What Shall We Do Next? is a group exhibition that examines how technology and advertising have shifted our relationships to our physical bodies, our shaping of subjectivity, and notions of the real. The exhibition is comprised of a variety of works across mediums - including drawings, paintings, video animations, and performance - that all acknowledge and incorporate the effects of technology, commerce, and advertising. The artists brought together in this exhibition, Danielle Dean, Kristin Lucas, Julien Prévieux, and the artist collective Versace Versace Versace (Loriel Beltran, Domingo Castillo, Aramis Gutierrez, and Jonathan Gonzalez), consider ideas of the real in relation to physical materials, technology, and advertising, as well as how the body can act as both material and ideological subject.

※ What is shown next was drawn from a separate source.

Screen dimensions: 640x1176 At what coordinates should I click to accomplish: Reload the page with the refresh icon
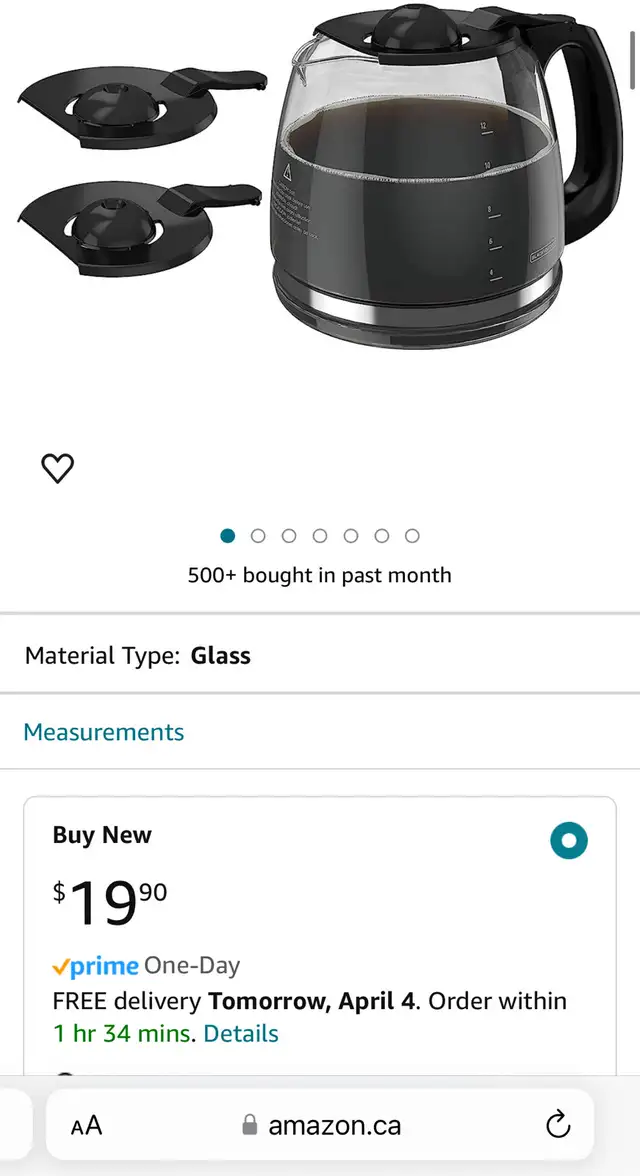pos(557,1124)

Contemporary artists and curators are embracing and being fully embraced by technology and corporate branding structures. Artists are considering digital tools as a way to create physical stories. The creative class is no longer a small elite group of individuals and a handful of galleries and museums. From large-scale fashion houses to DIY design wearable ventures, to music videos, animation, and video games, technological devices have blurred and disrupted the boundaries between pop culture, advertising, and art. The exhibition takes its title from a video and performance work by French artist Julien Prévieux that is based on an ensemble of hand gestures that have patented by a variety of global tech companies. Prévieux's work speaks to a series of paradoxes in our over-technologized and copyrighted world. The artist asks a number of fundamental questions: Why do we move the way we do? Who owns our gestures? How will we move our bodies in one, ten, or a hundred years?

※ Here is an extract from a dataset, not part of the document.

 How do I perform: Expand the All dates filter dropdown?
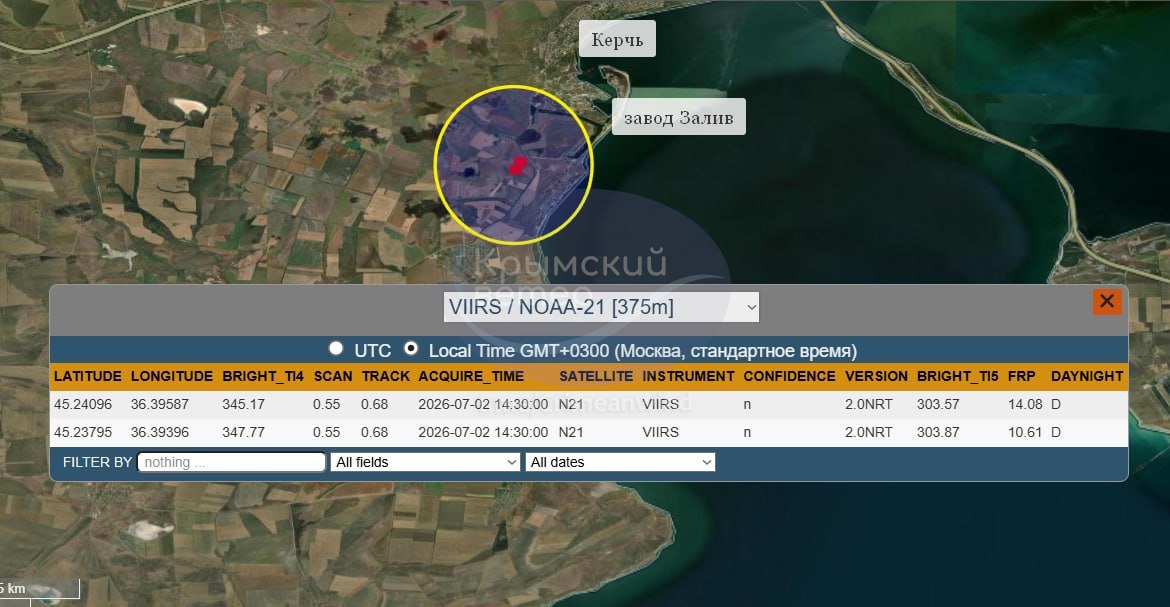[620, 462]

The legacy and influence of our gestural movements can have both a physical and a conceptual dimension. Austin and New York-based multimedia artist Kristin Lucas considers digital tools as a way to create physical stories out of these conceptual ideas. For example, in her notable work Refresh (2007), Lucas appeared before the Superior Court of California to become the most current version of herself by legally changing her name from Kristin Sue Lucas to Kristin Sue Lucas. This conceptual work considers the action of clicking to refresh a web browser's window as an offline, physical gesture to literally "refresh" one's identity. In Lucas' video work Air on the Go (2015), she performs a monologue that tells a story about staying current, connected, and calibrated in a fast-changing, data-driven, and hyper-monitored world. In all of her works she attempts to harness the language and expertise of others to describe the condition of existence under the influence of techno-capitalism.

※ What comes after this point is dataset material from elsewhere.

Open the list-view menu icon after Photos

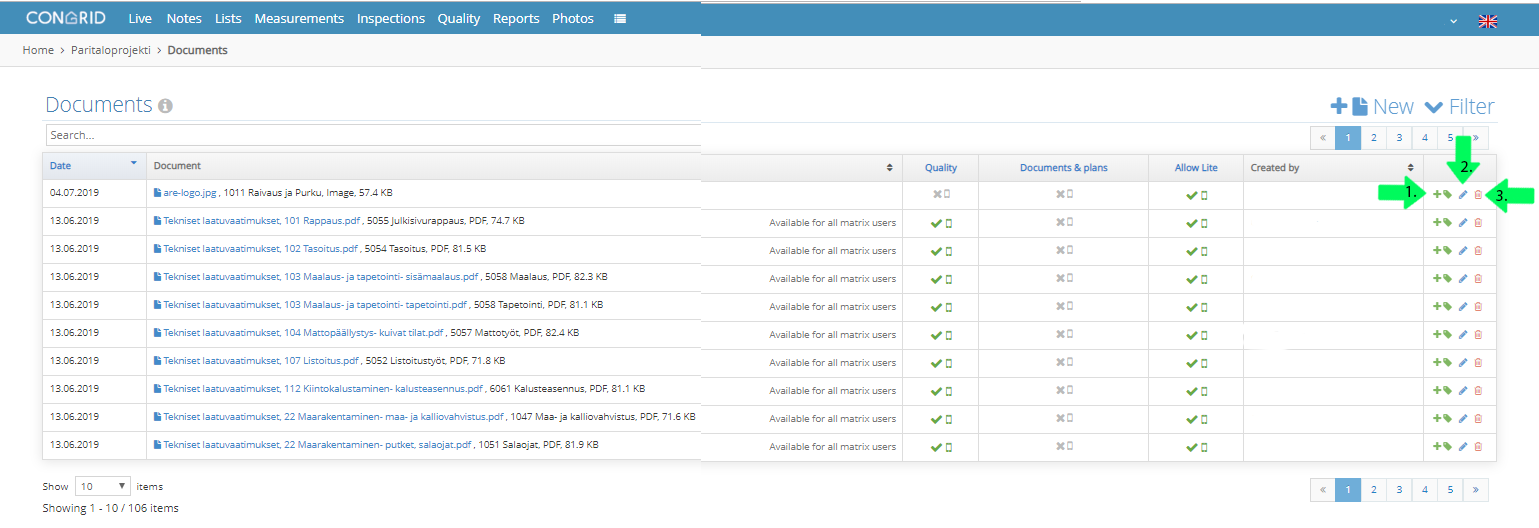620,18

What Shall We Do Next? also considers the realms of advertising, branding, and retail marketing. British-American-Nigerian artist Danielle Dean (currently based in Houston) is interested in how advertising shapes subjects. Utilizing language from Nike commercials and political speeches as the basis of an assemblage video-performance script, Dean investigates how a particular Nike athletic shoe shapes our subjectivity-from our behavior and imagination to the very concept of what it means to be 'human.' Additionally, her work focuses on how Nike has targeted African American markets framing the shoe as an aspirational achievement. Her work seeks to unravel such power structures by reframing the creativity that Nike seeks to capitalize on.
Ideas of branding and marketing in fashion also appear in the work of Versace Versace Versace, the Miami-based collective formerly known as Guccivuitton. The four artists, Loriel Beltran, Domingo Castillo, Aramis Gutierrez, and Jonathan Gonzalez, each have individual artistic or design practices. The collective, founded in 2013, created a storefront gallery in Miami's Little Haiti neighborhood. The space and the collective's activities have staked out a unique position that meditates on the history of artist-run organizations while presenting authentic regional material about the vernacular culture of South Florida. What Shall We Do Next? will include individual works by Beltran and Gutierrez, as well as a collaborative work that comments on the slippery nature of artists embracing and being co-opted by corporate structures.